Your goal:
Using the research summary on AGEs, OxPs and diabetes complications, explain in one to three sentences why convincing human data on these compounds are said to be lacking.

Selected text:
····················
Oxidative end-products (OxPs) and advanced glycation end-products (AGEs) are long-lived reactive intermediates formed by reactions of reactive oxygen species and chemically reactive sugars with proteins, lipids and nucleic acids. Both are increased in diabetes and are believed to be important contributors to both micro- and macrovascular complications of diabetes. Several clinical and epidemiological studies indicated an association between selective individual AGE/OxPs in blood and cardiovascular risk. However, studies were often small, cross-sectional, used a single AGE or OxP or relatively inaccurate immunoassays, so convincing human data are lacking. A novel high-throughput LC-triple quadrupole approach has been recently developed to measure a panel of AGEs and OxPs concentrations in blood that is comprehensive, precise and can be readily applied to large sample numbers. Using this highly accurate technique, we demonstrated that several baseline plasma AGEs and OxPs (and combinations of them) from the panel were positively associated with long-term progression of coronary and carotid atherosclerosis and with incident CVD in a subset of participants of the Veterans Affairs Diabetes Trial (VADT). Specifically, we found a strong negative association between plasma levels of one of the OxPs, Methionine Sulfoxide (MetSO) and incident CVD events suggesting this unique OxP may offer, or reflect, protection against CVD. We observed many of the same CVD findings (including that for MetSO) in a small case- control subgroup of the Action to Control Cardiovascular Risk in Diabetes (ACCORD). None of the AGE/OxPs were related to concurrent hemoglobin A1c (HbA1c) levels but instead were associated with diabetes duration, consistent with long-term effects of hyperglycemia on these compounds. Furthermore, higher AGEs strongly predicted progression of diabetes kidney disease in our VADT subset, independently of glycemic control and other traditional risk factors of renal disease. These data were consistent previous small studies highlighting that several AGEs were related to renal pathology and its progression in type 2 diabetes. The present proposal builds on these findings and investigates the relationships of MetSO and AGEs and OxPs with diabetes complications diabetes complications in a case-cohort sample of the ACCORD trial.
In Aim 1 we propose to validate an inverse relationship between MetSO and CVD. We will test whether baseline MetSO levels are associated with incident CVD events. We will also explore the relationship between individual AGEs or combined OxP/AGE scores and incident CVD, and whether a combined MetSO/AGE improve CVD risk prediction models.
In Aim 2 we will determine whether AGEs are associated with incident diabetes kidney disease (DKD). We will explore whether individual AGEs or combined AGE scores would improve DKD prediction models. This first large scale and comprehensive evaluation will greatly expand our understanding of the relationships between AGE/OxPs and diabetes complications and their importance in humans, and potentially improve our risk assessment and discrimination models.
The present proposal will utilize a novel high throughput spectrometry assay to investigate the relationships of methionine sulfoxide (MetSO) and advanced glycation endproducts (AGEs) with development of cardiovascular and renal events within type 2 diabetes case-cohort subgroup of the ACCORD trial. This study will provide a definitive understanding of the nature of the relationship of MetSO and AGEs with these common diabetes complications, and whether they may improve prediction of risk compared to standard risk markers. These results may also help guide current and future therapies directed towards lowering levels of MetSO and AGEs.
····················
Recorded information:
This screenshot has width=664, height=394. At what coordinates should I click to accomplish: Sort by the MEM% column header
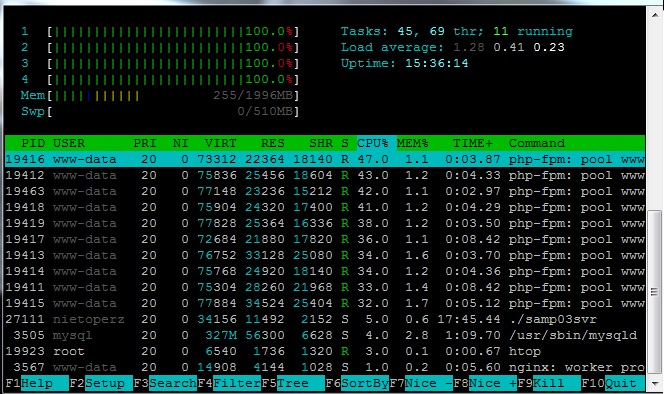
····················
Answer:
Earlier studies were often small and cross-sectional. They also looked at only a single AGE or OxP, or they used relatively inaccurate immunoassays. Because of these limits, convincing human data are lacking.